Makanan pedas seolah tak bisa dipisahkan dengan kehidupan sehari-hari orang Indonesia. Sambal adalah salah satu contoh makanan yang hampir wajib ada di meja makan. Bahkan, makanan dengan pedas berlevel pun kini menjadi tren.
Berbagai rumah makan di Indonesia pun sering menyediakan berbagai jenis sambal untuk memenuhi selera pengunjungnya.
Namun, fenomena penyuka pedas ini tidak hanya terjadi di Indonesia saja. Banyak negara punya budaya makan pedas, misalnya saja Thailand, Meksiko, China, India, dan Etiopia.
(Baca juga: Lestarikan lahan Gambut Dengan Menanam Buah Duku?

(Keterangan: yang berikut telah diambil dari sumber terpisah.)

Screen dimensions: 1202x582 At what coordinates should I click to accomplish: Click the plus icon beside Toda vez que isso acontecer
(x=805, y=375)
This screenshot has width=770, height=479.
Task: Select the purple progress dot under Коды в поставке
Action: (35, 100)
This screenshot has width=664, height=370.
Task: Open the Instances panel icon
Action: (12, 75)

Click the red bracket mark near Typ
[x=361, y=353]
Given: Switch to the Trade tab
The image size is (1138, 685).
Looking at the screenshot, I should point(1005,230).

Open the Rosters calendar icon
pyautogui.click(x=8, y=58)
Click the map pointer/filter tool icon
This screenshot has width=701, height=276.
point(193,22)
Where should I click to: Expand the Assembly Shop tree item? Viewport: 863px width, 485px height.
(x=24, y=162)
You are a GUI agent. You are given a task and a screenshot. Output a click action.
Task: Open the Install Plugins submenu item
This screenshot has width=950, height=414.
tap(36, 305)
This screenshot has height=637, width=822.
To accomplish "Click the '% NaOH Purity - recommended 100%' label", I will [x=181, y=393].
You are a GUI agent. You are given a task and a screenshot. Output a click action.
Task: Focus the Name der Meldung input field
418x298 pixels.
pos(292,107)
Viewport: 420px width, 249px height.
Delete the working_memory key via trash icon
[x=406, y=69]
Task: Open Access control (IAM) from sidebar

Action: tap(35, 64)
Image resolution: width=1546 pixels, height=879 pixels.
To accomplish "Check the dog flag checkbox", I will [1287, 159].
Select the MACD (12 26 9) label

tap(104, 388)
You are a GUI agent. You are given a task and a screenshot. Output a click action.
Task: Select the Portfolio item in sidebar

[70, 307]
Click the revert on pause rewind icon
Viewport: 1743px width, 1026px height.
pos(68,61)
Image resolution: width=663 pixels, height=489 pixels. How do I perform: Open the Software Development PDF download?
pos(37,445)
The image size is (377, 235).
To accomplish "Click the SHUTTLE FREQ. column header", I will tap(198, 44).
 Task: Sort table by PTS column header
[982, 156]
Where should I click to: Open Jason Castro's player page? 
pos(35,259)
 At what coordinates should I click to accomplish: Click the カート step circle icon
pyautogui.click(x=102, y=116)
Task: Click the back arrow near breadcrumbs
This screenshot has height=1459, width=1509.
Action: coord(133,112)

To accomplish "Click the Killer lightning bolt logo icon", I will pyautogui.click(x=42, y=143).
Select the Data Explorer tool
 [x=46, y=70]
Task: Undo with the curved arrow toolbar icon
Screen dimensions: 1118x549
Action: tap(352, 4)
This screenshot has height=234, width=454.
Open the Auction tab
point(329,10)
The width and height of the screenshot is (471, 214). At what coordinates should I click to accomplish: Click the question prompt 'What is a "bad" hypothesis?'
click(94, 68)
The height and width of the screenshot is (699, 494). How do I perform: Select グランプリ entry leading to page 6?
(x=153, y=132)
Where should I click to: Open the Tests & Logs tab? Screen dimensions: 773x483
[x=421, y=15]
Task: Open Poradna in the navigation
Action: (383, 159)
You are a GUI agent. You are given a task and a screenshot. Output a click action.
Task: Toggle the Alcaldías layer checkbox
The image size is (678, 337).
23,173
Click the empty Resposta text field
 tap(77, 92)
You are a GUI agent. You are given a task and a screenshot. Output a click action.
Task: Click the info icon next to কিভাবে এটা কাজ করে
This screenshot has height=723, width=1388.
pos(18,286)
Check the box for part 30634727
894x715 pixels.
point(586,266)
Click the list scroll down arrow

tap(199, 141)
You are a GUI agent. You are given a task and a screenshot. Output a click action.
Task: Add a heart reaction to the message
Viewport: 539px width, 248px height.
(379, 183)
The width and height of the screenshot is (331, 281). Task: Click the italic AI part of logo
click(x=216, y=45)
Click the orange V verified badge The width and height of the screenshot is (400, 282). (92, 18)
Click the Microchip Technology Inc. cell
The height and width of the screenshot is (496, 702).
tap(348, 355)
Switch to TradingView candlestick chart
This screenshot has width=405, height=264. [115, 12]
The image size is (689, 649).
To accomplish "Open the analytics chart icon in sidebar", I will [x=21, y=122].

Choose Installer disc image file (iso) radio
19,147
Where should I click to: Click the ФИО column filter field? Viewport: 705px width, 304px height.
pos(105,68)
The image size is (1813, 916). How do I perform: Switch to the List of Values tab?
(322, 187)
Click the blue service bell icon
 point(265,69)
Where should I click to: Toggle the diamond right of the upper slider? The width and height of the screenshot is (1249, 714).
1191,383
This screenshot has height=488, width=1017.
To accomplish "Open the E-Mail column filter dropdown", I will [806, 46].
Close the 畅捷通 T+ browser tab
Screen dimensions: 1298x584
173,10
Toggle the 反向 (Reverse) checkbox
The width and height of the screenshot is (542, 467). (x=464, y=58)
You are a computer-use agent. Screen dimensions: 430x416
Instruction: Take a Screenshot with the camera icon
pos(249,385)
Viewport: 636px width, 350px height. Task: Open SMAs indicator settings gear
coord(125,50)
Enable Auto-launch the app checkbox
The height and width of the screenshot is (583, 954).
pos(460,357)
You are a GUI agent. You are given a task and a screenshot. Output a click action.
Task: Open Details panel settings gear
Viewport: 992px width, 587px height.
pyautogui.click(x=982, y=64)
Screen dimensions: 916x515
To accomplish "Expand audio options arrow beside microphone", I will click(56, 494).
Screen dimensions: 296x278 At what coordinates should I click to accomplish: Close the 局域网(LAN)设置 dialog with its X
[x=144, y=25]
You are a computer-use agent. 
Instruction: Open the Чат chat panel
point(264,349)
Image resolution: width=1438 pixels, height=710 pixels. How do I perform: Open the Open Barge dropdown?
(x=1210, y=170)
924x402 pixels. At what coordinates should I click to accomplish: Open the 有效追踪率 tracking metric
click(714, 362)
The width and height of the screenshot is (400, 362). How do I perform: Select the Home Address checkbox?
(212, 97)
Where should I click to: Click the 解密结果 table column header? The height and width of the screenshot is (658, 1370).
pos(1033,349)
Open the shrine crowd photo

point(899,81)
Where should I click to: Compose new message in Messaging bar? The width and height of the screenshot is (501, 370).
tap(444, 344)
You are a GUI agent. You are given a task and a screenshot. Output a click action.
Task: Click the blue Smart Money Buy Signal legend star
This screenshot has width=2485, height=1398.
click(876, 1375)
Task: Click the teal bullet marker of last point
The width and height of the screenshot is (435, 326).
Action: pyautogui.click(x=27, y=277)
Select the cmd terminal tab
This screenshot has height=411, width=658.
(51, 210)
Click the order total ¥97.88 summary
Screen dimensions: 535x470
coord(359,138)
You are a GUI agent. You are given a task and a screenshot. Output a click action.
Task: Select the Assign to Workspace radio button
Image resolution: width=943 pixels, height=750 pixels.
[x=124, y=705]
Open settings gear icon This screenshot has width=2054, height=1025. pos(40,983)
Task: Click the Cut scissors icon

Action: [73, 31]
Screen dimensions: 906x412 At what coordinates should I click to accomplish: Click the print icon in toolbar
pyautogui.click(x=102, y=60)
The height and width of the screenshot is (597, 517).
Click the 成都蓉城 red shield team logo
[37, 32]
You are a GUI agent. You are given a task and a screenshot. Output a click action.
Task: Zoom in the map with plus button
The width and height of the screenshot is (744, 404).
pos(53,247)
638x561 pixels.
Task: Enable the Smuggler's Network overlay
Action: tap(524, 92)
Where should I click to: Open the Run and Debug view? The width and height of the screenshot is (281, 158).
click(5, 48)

Berikut Penjelasannya)
Hal ini kemudian memunculkan pertanyaan mengapa banyak orang suka memakan makanan pedas?
Pertanyaan ini juga sempat membuat penasaran para antropolog dan sejarawan makanan selama beberapa waktu. Apalagi, negara dengan budaya makan pedas ini sebenarnya memiliki iklim yang cenderung hangat.
Mengurangi Pembusukan
Dirangkum dari BBC, Jumat (16/02/2018), budaya makan pedas ini mungkin berkaitan dengan fakta bahwa beberapa rempah (yang memunculkan rasa panas atau pedas) bersifat anti-mikroba.
Dalam sebuah survei terhadap resep di seluruh dunia, para peneliti mencatat bahwa jumlah penggunaan rempah dalam makanan meningkat seiring peningkatan suhu tahunan rata-rata.
"Di tempat yang panas, di mana makanan yang tidak disimpan dalam lemari pendingin, pembusukan berlangsung sangat cepat. Rempah-rempah mungkin membantu makanan tetap bertahan sedikit lebih lama, atau setidaknya membuatnya lebih enak," tulis laporan BBC tersebut.
Membuat Berkeringat
Seperti yang kita tahu, mengonsumsi makanan pedas sering kali membuat kita berkeringat. Keringat ini mungkin membantu kita untuk mendinginkan diri di daerah yang panas.
Efek pendinginan eveporatif (penguapan) yang terjadi saat kita berkeringat berguna untuk menjaga keseimbangan tubuh.